Выполните задания ::
1. Почему, согласно воспоминаниям о концлагере, узники после перевода туда перестали понимать, что происходит? Ответьте одним–тремя предложениями.
2. Переведите на английский язык предложение из воспоминаний о концлагере: «Женщины жили в одних бараках, а мужчины – в других».
3. Продолжите воспоминания о концлагере, начав сразу после фразы «Мы чувствовали себя в полной изоляции».

Страница ::
+++
Перед тем, как меня перевели в Дахау, я был направлен в другой концентрационный лагерь – Санзай. Это после того, как года два я провел в гетто.
К тому времени мой дедушка умер. Он заболел, сошел с ума. Потом сломал бедро. А ведь он, бедняга, когда-то был каменщиком, сильным человеком. Он работал, кладя кирпич и крася стены в домах, всю свою жизнь.
Нас всех потом переселили из гетто в концлагерь. Там они держали мужчин и женщин раздельно. Но мы по-прежнему были в одном лагере, на одной территории. Женщины жили в одних бараках, а мужчины – в других.
Санзай также находился в Литве. Там позади была еще железнодорожная станция.
После того, как нас перевели в концлагерь, мы перестали что-либо понимать вообще. Мы не знали, что происходит, у нас не было ведь ни радио, ни других средств общения с местным миром. Все, что нам доставалось – это лишь слухи. Мы чувствовали себя в полной изоляции.
+++
Предоставленные материалы ::
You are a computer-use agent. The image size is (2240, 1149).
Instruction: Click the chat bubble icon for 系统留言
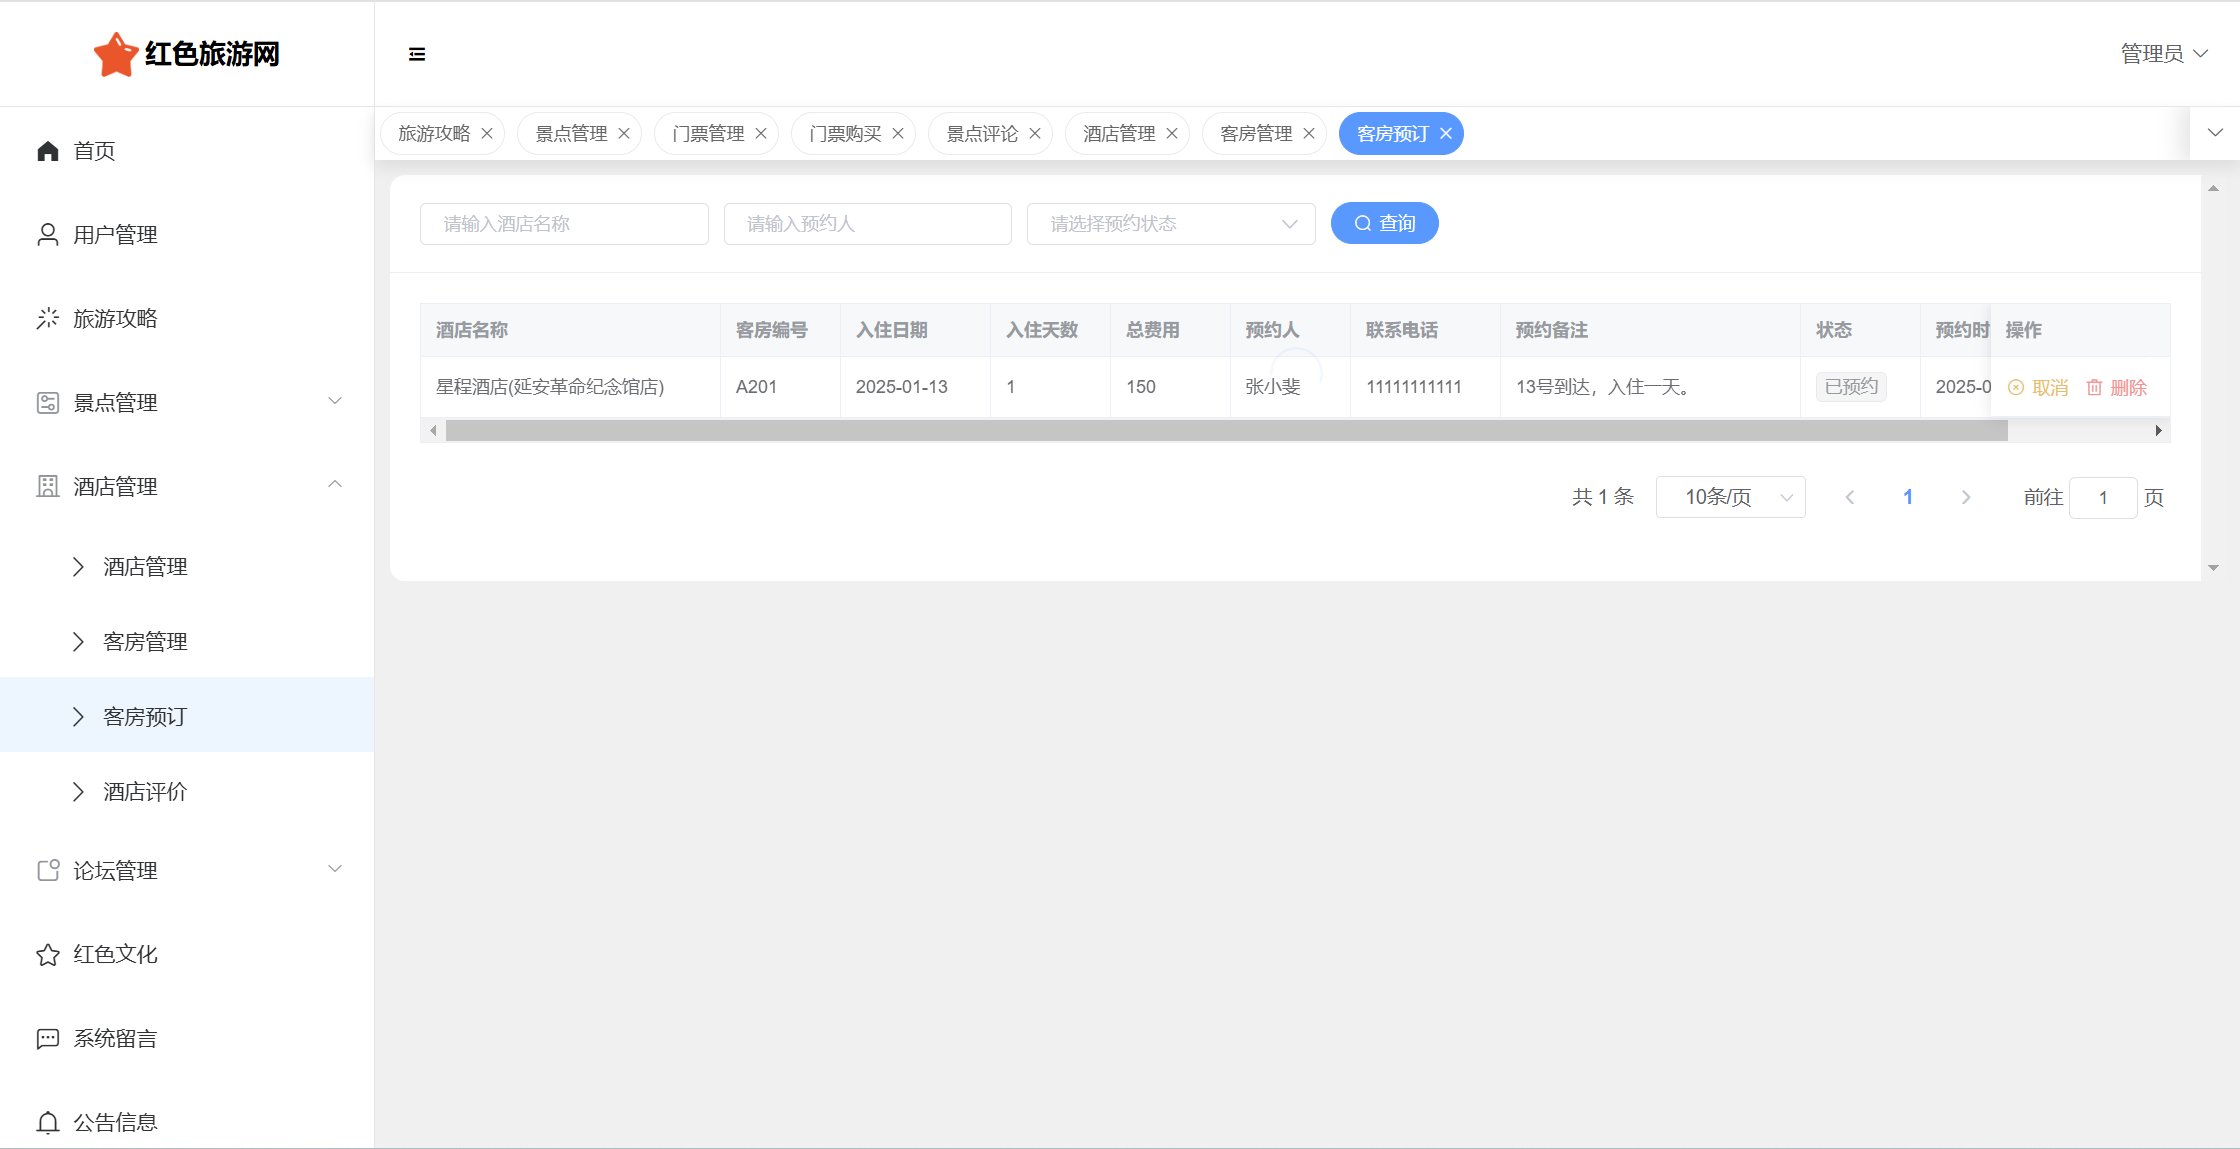pyautogui.click(x=48, y=1039)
+++
Ожидаемые ответы ::
1. У узников не было ни радио, ни других средств общения, а до них доходили лишь слухи. Поэтому они не знали, что происходит, и чувствовали себя в полной изоляции.

2. The women lived in some barracks, and the men in others.

3.
Поначалу казалось, что в лагере будет легче – ведь они переводили туда целыми семьями. Может быть, немцы планировали использовать нас на каких-то других работах. Мы слышали, что некоторых послали добывать уголь в Эстонии. Они все время увозили людей в другие места. Как потом оказалось, страшные места.
Денег у нас больше не осталось, как не осталось вообще ничего из личных вещей. Правда, в отличие от Дахау, здесь мы ходили в своей собственной одежде, а не в тюремных робах.
Здесь была мастерская по ремонту обуви, и другие всякие мастерские.
Большинство людей заставляли работать за пределами лагеря – на военных базах, например, за исключением детей.
Нас все время гоняли на работу и обратно. ЛЮди работали и на складах, выполняли какую-то работу для немецкой армии, чинили военную униформу. А потом их уводили назад в охраняемый лагерь. И вели, как всегда, посреди улицы, с нашими желтыми звездами, впереди и сзади. И также были бригадиры-капо, а вокруг – охрана из СС.
Еще в гетто произошла вот какая история.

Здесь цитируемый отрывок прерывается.